The Wrong Kind of Love

An original short story by Devyn Schneider

I’ve been waiting anxiously for this day for weeks, even months. Today is the day I am leaving you. I’m sure it won’t come as a surprise to you. Things have been rough between us lately. You have changed since I first met you. I used to trust you with everything, but all you did over these last two years was lie and fill me with empty promises. I suppose I can’t fully blame you, maybe my expectations were too high, or maybe I wasn’t ready for this commitment.

When we first met, you were everything I could ask for. There wasn’t a second I could go without you. Everyday you held my hand and guided me through life’s twist and turns. Every night you would be with me and we’d listen to music until I fell asleep. In the morning you’d wake me up just so we could do it all over again. You were so smart, you knew everything. It was amazing to me that we both shared the same interests. It was like we were meant to be.

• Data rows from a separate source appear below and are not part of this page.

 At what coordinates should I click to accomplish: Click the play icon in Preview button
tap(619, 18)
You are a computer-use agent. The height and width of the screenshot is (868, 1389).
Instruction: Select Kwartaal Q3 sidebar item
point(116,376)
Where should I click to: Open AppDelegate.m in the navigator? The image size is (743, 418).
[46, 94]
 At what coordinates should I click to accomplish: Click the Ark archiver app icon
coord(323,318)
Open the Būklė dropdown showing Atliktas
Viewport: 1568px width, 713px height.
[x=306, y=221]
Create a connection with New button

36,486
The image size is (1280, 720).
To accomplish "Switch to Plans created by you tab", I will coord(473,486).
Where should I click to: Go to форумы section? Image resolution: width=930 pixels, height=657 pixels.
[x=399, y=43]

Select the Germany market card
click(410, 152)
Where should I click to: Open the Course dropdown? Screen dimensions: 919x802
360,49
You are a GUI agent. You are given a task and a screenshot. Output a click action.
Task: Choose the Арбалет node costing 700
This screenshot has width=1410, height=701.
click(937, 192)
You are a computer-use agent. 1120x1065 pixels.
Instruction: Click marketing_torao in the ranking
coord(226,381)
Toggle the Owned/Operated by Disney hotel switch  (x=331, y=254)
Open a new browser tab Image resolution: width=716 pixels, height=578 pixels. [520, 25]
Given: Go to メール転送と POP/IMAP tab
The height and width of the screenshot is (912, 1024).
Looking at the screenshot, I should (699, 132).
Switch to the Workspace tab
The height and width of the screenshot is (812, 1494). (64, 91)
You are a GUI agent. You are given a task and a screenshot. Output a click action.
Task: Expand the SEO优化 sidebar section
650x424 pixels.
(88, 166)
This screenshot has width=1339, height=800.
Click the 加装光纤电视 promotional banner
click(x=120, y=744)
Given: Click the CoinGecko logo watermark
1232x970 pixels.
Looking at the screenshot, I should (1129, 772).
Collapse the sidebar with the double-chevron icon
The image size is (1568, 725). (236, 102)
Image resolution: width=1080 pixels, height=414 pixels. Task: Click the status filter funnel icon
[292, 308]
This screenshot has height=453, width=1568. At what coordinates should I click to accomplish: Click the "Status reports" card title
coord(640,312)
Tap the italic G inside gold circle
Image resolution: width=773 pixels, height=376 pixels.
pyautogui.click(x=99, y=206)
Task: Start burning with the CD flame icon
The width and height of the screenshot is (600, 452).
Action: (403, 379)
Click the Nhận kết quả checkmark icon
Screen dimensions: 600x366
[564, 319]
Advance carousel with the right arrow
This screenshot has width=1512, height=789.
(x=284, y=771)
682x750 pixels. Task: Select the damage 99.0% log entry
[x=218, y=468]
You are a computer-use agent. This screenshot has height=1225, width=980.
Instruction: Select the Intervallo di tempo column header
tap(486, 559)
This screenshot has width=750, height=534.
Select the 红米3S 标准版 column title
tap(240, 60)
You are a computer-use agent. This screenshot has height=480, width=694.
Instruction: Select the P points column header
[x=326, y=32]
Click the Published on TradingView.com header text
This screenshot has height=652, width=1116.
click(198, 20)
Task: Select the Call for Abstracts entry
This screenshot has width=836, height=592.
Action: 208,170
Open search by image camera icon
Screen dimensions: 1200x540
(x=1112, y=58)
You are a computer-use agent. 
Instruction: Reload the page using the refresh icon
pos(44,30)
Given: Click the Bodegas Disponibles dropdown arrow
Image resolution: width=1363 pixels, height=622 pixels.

However, every good thing must come to an end, right? I soon realized that maybe we were too perfect for each other. The relationship was toxic. Deep down inside I had known it all along but I didn’t want to end it and even if I did it wouldn’t have mattered. If I left sooner you would have made me pay the price because that was just how you were. You had me in your grasp. There was no escape. I soon was unable to spend time with my friends because you were so needy. I couldn’t work or sleep. You controlled my life.

Today I am leaving you so that I can live a better life. I’m sorry things didn’t work out, I really am, it’s just I’m ready to move on. I wish you the best of luck with wherever you end up in life. Don’t worry about me, I will be fine. Tomorrow I will find your replacement at the phone store, and I will begin the same never-ending relationship again with my brand new upgraded phone.